Jubilation greets Barack Obama's presidential victory

• Crowds danced in the streets, chanting 'Obama! Obama!'
• Civil rights leader hails an America about to turn a page

  • guardian.co.uk,
  • Article history

The victory of Barack Obama in the 2008 presidential race was greeted by scenes of jubilation in the Ebenezer Baptist Church, the place of worship where Martin Luther King Jr preached and which held his funeral in 1968.

Crowds danced in the streets, chanting "Obama! Obama!", passing cars honked their horns and tears flowed liberally. Inside the church, a congregation of about 2,000 African Americans burst into riotous applause, hands aloft, screaming at two large flat screens upon which the results were broadcast.

The explosion of celebration came after hours of tense expectation in which the Ebenezer church had greeted each state won by Obama with mounting noise and expectation. After Obama passed the presidential finishing line, Al Sharpton, the Harlem preacher, addressed the crowd that included several members of the King family, including his son Martin Luther King III and sister Christine King Farris.

"Even in the last days we felt we would never see this hour," Sharpton said. "But there is a God."

"Yeah!" cried the congregation.

"We are grateful to God and to those who paid the price. Don't you feel glad you came to be here tonight."

"Yeah!" cried the congregation.

"Aren't you glad to be with the King family tonight? There is no better place to tell your grandchildren you were sitting when the dream came into being, than with the family of the dreamers."

Victory for the first African American presidential candidate had been predicted earlier in the evening at Ebenezer church, where Martin Luther King preached between 1960 and his assassination in 1968. King's daughter, Bernice, told the congregation while the night was still young: "I want to flip the script. To those who've been saying 'Yes we can', it's time to say 'Yes we have'."

Echoing her father's famous refrain, "let freedom reign", the preacher continued: "From every place in America, freedom is about to reign as we witness the first president of African-American descent rise in this nation."

Several key figures from the civil rights movement were also present.
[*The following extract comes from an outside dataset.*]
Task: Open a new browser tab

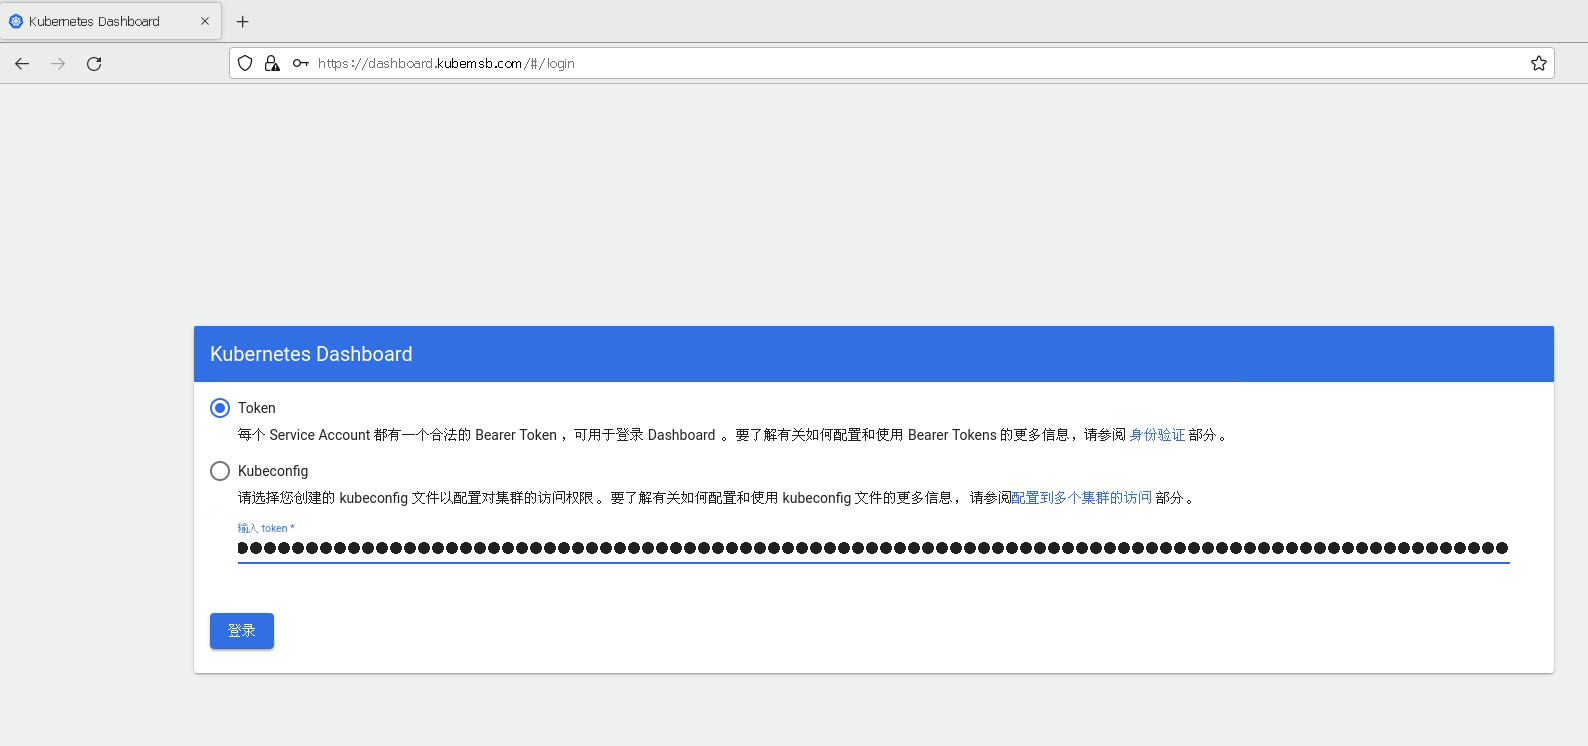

Andrew Young, the first black ambassador to the UN, who was present at the Lorraine motel in Memphis on April 4 1963 and who witnessed the assassination of Martin Luther King Jr, told the Guardian that the day had been "a victory of grace over greed, of vision over violence.

"I thank Barack and Michelle Obama for delivering this victory to America and the world."

With every new result beamed up by CNN on two giant screens, the congregation exploded in cheering and chants of "Yes we can!" The Ohio result, called at 9.30pm prompted the most dramatic outburst, backed by gospel choir singing "Victory is mine, victory today is mine."

John Lewis, one of the most celebrated civil rights leaders who was beaten senseless during the Selma civil rights march across Pettus bridge in 1965, said the election result would not get America to the promised land, "but it was a down payment on the promised land.

"When I was kicked and left unconscious that day I did not think that I would be standing here witnessing America about to turn a page and make Barack Obama the next president of the United States."